Centos7/Redhat7 部署CDH伪分布式Hadoop集
Cloudera提供了一个可扩展的,灵活的集成平台,可以轻松管理企业中快速增长的数据量和各种数据。 Cloudera产品和解决方案使您能够部署和管理Apache Hadoop和相关项目,操纵和分析数据,并保持数据的安全和受保护。
先决条件
Centos7.x主机一台
Target
部署CDH伪分布式Hadoop集群应用
部署好的版本
[root@localhost ~]# hadoop version
Hadoop 2.6.0-cdh5.13.1
Subversion http://github.com/cloudera/hadoop -r 0061e3eb8ab164e415630bca11d299a7c2ec74fd
Compiled by jenkins on 2017-11-09T16:34Z
Compiled with protoc 2.5.0
From source with checksum 16d5272b34af2d8a4b4b7ee8f7c4cbe
This command was run using /usr/lib/hadoop/hadoop-common-2.6.0-cdh5.13.1.jar
偶然间查到了cdh官网的伪分布式安装教程
这里做下笔记和记录.
开始部署
(笔者以Centos7.x为例)
1.JAVA环境
#到oracle.com下载jdk1.8.161
$ wget http://download.oracle.com/otn-pub/java/jdk/8u161-b12/2f38c3b165be4555a1fa6e98c45e0808/jdk-8u161-linux-x64.rpm?AuthParam=1516458261_e7574995a6546eeecbe0e4e901bc61a8
#上面这个网址可能会由于session live失效
#到官网重新download 即可
$ rpm -ivh jdk-8u161-linux-x64.rpm
Set the Java_Home
$ vim ~/.bashrc
#Add the JAVA_HOME
export JAVA_HOME=/usr/java/jdk1.8.0_161
#保存退出
$ source ~/.bashrc
2.Download the CDH 5 Package
$ wget http://archive.cloudera.com/cdh5/one-click-install/redhat/6/x86_64/cloudera-cdh-5-0.x86_64.rpm
$ yum --nogpgcheck localinstall cloudera-cdh-5-0.x86_64.rpm
#For instructions on how to add a CDH 5 yum repository or build your own CDH 5 yum repository
3.Install CDH 5
#Add a repository key
$ rpm --import http://archive.cloudera.com/cdh5/redhat/7/x86_64/cdh/RPM-GPG-KEY-cloudera
#Install Hadoop in pseudo-distributed mode: To install Hadoop with YARN:
$ yum install hadoop-conf-pseudo -y
4.Starting Hadoop
查看安装好的文件默认存放位置
[root@localhost ~]# rpm -ql hadoop-conf-pseudo
/etc/hadoop/conf.pseudo
/etc/hadoop/conf.pseudo/README
/etc/hadoop/conf.pseudo/core-site.xml
/etc/hadoop/conf.pseudo/hadoop-env.sh
/etc/hadoop/conf.pseudo/hadoop-metrics.properties
/etc/hadoop/conf.pseudo/hdfs-site.xml
/etc/hadoop/conf.pseudo/log4j.properties
/etc/hadoop/conf.pseudo/mapred-site.xml
/etc/hadoop/conf.pseudo/yarn-site.xml
无需改动,开始部署
Step 1.格式化namenode hdfs namenode -format
[root@localhost ~]# hdfs namenode -format
18/01/21 00:13:39 INFO namenode.NameNode: STARTUP_MSG:
/************************************************************
STARTUP_MSG: Starting NameNode
STARTUP_MSG: user = root
..........................................

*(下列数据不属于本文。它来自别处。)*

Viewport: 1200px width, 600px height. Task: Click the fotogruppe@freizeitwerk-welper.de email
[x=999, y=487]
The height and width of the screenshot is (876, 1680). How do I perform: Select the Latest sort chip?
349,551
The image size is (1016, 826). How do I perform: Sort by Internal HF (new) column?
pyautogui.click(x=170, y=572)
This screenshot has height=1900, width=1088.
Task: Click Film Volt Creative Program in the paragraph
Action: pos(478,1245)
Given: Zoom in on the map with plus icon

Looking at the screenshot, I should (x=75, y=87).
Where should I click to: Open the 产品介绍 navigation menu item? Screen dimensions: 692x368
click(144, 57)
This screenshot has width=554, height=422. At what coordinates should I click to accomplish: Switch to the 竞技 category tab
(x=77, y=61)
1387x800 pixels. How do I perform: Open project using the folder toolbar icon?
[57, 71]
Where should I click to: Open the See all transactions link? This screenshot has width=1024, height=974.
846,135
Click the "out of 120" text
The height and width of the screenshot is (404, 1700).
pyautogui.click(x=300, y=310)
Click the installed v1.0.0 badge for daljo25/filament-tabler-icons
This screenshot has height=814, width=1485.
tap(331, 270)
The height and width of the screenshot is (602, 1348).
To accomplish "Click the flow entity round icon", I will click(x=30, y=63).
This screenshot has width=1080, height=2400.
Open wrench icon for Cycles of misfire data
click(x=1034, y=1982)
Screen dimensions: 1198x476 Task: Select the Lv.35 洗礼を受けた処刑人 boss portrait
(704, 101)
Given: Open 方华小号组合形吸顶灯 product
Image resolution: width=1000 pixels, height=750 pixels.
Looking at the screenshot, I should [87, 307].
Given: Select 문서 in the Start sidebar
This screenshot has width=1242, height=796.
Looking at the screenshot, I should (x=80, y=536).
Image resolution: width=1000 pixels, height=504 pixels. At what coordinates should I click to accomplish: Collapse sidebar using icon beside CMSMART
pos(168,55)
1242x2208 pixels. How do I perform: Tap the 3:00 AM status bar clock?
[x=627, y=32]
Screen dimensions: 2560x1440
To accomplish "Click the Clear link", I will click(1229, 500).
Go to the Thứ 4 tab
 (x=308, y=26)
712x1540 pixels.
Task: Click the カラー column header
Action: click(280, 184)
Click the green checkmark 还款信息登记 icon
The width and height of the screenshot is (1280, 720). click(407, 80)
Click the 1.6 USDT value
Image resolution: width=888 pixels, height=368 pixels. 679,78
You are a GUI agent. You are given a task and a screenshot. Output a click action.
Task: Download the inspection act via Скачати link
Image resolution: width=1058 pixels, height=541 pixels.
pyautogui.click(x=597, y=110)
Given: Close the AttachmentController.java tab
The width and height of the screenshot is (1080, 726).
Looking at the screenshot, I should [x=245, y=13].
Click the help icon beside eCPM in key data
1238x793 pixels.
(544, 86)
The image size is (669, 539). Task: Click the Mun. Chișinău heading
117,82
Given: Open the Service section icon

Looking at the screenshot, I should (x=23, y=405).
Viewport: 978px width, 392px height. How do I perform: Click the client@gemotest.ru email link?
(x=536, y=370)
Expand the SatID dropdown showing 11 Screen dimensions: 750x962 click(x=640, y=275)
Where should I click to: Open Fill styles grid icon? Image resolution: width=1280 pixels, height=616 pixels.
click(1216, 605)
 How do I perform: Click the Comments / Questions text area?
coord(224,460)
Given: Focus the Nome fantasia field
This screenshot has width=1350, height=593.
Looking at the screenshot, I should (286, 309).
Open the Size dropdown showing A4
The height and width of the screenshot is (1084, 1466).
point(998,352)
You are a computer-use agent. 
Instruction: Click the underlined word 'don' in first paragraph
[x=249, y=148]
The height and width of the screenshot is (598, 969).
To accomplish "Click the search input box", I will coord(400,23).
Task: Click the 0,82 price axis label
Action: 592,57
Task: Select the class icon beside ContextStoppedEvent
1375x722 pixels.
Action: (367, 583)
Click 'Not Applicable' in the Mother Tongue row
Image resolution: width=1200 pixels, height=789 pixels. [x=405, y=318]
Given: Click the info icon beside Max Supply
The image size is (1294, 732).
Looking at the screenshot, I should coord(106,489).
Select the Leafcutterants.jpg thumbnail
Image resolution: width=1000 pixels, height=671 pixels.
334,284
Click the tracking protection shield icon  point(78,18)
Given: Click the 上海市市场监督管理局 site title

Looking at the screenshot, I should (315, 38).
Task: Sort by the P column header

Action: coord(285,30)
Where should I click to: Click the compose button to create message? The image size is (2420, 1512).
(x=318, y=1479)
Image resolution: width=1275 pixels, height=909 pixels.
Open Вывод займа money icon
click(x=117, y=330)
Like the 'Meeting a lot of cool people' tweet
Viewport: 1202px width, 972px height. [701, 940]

18/01/21 00:13:41 INFO common.Storage: Storage directory /var/lib/hadoop-hdfs/cache/root/dfs/name has been successfully formatted.
...........................................
18/01/21 00:13:41 INFO util.ExitUtil: Exiting with status 0
18/01/21 00:13:41 INFO namenode.NameNode: SHUTDOWN_MSG:
/************************************************************
SHUTDOWN_MSG: Shutting down NameNode at localhost/127.0.0.1
************************************************************/
Step 2: 启动HDFS集群
for x in `cd /etc/init.d ; ls hadoop-hdfs-*` ; do sudo service $x start ; done
[root@localhost ~]# for x in `cd /etc/init.d ; ls hadoop-hdfs-*` ; do sudo service $x start ; done
starting datanode, logging to /var/log/hadoop-hdfs/hadoop-hdfs-datanode-localhost.out
Started Hadoop datanode (hadoop-hdfs-datanode): [ OK ]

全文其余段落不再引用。